*** STUDY TEXT ***

One Year... June 12, 2012, one year since everything was legally final.
In some ways it was over much sooner than that, and yet in many ways it is still not over. I am not sure if it ever will be.
There are many different angles to the divorce question but in the end you have to weigh the lesser of the evils.
'Two is better than one' comes to mind. Does that still apply if the two fail to work together, to the point where they actually undermine one another? How much can two people together accomplish when they are jealous? or when they undermine each other? When it becomes a competition? When they intentionally hurt each other?
Is 1.24 better than 2 people at odds?
The question is, do I love this person enough to sacrifice myself?
Another, am i doing it all by myself anyways?
Trying to do it alone with 2 people is a struggle.
Can I live with myself afterwards...
can i ever forgive myself?
To the therapist Wednesday.
:)
LivingDavid
Everyone should be so smart to have a therapist. (Of course, it's expensive without insurance.) One grieving "technique" (economical-therapy) that worked for me... I watched many GOOD romantic stories on channels like PixL or UP (use to be GMC). Wholesome romances which showed how marriage SHOULD BE... I shed buckets of tears and let myself accept and grieve the FACT that my former marriage was not healthy. I later read about this method in a book, as a mean of expediting grief. Try it? I don't have children, so I had many hours alone. Sobs and tears of this sort can get noisy as the hurt from DEEP WITHIN is released! God bless you sister-friend.

*** End of STUDY TEXT ***

> WHAT TO WORK ON:
a) In the blog post, on what day is the writer going to the therapist?
b) Return the passage of the blog post starting with "The question is, do" and going on through "ever forgive myself?", copied word for word.
You won't need the items for any of this.

*** EXCERPTED RECORDS ***

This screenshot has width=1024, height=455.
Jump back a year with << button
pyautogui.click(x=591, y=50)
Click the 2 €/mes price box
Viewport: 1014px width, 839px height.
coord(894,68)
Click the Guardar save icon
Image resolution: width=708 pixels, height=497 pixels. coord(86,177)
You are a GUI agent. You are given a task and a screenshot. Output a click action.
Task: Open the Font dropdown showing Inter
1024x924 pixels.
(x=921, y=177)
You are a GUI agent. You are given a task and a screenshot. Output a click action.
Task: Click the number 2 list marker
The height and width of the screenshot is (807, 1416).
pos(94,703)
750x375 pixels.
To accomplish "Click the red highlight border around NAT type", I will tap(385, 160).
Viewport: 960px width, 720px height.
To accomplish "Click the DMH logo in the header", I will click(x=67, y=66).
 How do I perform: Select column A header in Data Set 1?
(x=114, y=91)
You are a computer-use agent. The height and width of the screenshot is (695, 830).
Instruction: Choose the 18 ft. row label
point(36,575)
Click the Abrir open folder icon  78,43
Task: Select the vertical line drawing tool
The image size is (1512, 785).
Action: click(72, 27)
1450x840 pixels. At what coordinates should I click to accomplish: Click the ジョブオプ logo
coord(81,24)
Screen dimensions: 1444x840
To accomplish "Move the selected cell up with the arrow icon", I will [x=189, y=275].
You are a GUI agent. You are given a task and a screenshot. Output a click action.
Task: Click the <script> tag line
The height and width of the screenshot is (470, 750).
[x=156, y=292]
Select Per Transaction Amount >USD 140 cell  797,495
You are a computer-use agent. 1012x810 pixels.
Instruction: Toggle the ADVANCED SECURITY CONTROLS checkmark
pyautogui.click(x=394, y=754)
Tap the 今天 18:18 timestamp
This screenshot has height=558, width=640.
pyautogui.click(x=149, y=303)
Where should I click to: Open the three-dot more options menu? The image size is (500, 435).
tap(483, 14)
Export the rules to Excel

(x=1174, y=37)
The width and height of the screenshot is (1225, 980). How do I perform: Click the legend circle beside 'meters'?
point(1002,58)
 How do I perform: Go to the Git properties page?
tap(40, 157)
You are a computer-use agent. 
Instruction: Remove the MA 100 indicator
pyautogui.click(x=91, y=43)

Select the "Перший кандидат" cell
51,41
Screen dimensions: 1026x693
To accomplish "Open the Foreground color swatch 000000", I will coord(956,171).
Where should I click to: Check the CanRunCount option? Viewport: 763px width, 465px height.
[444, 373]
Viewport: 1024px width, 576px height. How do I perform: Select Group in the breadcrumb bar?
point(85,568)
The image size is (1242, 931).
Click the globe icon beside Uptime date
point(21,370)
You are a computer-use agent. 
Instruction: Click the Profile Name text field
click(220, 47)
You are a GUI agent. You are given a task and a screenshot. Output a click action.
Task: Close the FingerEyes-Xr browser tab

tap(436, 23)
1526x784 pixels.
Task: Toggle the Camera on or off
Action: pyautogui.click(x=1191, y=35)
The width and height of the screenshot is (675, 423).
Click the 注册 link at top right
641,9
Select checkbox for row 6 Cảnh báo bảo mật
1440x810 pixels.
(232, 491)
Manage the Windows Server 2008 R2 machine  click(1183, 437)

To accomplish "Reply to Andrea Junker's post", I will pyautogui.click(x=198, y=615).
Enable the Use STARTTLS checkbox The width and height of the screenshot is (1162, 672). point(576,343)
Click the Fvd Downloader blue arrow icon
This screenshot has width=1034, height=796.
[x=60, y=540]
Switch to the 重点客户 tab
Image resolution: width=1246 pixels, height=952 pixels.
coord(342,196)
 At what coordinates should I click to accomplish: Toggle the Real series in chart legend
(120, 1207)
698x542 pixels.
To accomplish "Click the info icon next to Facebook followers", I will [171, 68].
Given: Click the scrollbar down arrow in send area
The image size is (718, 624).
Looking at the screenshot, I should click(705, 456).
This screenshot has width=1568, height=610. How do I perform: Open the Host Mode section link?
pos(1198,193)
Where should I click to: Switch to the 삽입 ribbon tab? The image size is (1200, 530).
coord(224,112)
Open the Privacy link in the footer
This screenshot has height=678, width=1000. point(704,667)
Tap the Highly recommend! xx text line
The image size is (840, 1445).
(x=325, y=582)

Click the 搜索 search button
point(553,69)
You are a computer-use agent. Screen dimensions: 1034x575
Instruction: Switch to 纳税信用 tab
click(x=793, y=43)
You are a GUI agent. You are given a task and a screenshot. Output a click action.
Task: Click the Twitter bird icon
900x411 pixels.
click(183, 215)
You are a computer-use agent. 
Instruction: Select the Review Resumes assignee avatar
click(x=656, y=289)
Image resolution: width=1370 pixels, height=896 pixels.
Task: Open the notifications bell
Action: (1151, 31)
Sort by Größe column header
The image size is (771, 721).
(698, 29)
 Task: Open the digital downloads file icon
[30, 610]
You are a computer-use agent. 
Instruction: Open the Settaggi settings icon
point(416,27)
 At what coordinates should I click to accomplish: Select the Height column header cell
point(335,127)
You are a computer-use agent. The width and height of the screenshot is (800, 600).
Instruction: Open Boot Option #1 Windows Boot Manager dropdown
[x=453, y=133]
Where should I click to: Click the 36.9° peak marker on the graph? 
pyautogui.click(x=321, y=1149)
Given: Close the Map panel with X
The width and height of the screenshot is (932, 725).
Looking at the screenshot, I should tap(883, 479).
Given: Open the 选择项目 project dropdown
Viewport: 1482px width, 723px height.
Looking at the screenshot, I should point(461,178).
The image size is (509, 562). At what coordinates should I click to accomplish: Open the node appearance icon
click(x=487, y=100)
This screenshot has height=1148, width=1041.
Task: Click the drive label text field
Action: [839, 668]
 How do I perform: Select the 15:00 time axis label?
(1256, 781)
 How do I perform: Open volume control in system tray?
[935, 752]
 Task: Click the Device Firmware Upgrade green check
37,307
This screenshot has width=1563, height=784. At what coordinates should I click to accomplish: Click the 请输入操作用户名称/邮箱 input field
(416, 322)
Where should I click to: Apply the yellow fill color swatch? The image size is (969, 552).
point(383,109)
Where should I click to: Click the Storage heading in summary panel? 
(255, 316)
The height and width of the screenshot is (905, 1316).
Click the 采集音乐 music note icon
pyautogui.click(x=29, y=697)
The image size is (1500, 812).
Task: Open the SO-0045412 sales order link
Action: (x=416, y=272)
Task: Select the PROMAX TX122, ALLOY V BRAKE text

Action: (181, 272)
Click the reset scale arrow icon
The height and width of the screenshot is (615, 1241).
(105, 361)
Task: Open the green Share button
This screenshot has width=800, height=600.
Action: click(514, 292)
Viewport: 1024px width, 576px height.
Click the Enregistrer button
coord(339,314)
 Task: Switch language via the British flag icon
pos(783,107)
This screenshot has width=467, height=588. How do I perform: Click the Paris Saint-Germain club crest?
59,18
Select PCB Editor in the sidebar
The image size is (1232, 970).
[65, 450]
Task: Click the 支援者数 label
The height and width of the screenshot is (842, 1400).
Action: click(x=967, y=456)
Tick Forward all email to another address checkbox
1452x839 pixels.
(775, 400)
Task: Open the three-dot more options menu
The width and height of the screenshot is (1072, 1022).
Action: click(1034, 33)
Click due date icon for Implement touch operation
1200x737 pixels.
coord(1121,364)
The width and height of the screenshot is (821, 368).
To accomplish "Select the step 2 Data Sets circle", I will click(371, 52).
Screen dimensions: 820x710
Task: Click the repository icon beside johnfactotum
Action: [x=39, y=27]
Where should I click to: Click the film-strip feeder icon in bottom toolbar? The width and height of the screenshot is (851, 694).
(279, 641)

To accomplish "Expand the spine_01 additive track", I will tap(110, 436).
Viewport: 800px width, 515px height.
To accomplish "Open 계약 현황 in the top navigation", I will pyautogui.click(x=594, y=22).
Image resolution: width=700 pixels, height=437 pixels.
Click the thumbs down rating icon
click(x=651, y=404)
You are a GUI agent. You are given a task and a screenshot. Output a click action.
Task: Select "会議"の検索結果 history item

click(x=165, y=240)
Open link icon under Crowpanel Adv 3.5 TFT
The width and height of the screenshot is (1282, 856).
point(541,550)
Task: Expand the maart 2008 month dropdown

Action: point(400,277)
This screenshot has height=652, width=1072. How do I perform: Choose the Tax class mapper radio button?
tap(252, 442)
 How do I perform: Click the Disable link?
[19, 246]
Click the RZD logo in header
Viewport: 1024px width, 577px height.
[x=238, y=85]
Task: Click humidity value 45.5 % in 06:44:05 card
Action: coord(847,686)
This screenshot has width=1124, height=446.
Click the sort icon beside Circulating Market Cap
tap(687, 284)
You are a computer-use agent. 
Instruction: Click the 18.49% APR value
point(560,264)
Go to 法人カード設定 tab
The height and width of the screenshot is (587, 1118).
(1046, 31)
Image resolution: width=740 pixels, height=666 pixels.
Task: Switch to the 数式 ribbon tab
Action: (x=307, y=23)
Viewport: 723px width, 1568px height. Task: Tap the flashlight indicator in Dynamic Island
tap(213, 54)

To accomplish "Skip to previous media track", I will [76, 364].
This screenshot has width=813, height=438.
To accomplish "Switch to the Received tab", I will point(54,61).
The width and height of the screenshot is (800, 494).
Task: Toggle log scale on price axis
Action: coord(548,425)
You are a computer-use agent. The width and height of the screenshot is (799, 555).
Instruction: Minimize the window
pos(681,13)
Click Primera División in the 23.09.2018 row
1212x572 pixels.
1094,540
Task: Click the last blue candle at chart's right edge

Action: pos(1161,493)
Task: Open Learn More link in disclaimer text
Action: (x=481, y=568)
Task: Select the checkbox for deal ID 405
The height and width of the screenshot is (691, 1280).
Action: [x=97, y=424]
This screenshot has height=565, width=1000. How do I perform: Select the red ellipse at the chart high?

*** End of EXCERPTED RECORDS ***

> RESULTS FOR EACH TASK:
a) Wednesday.

b)
The question is, do I love this person enough to sacrifice myself?
Another, am i doing it all by myself anyways?
Trying to do it alone with 2 people is a struggle.
Can I live with myself afterwards...
can i ever forgive myself?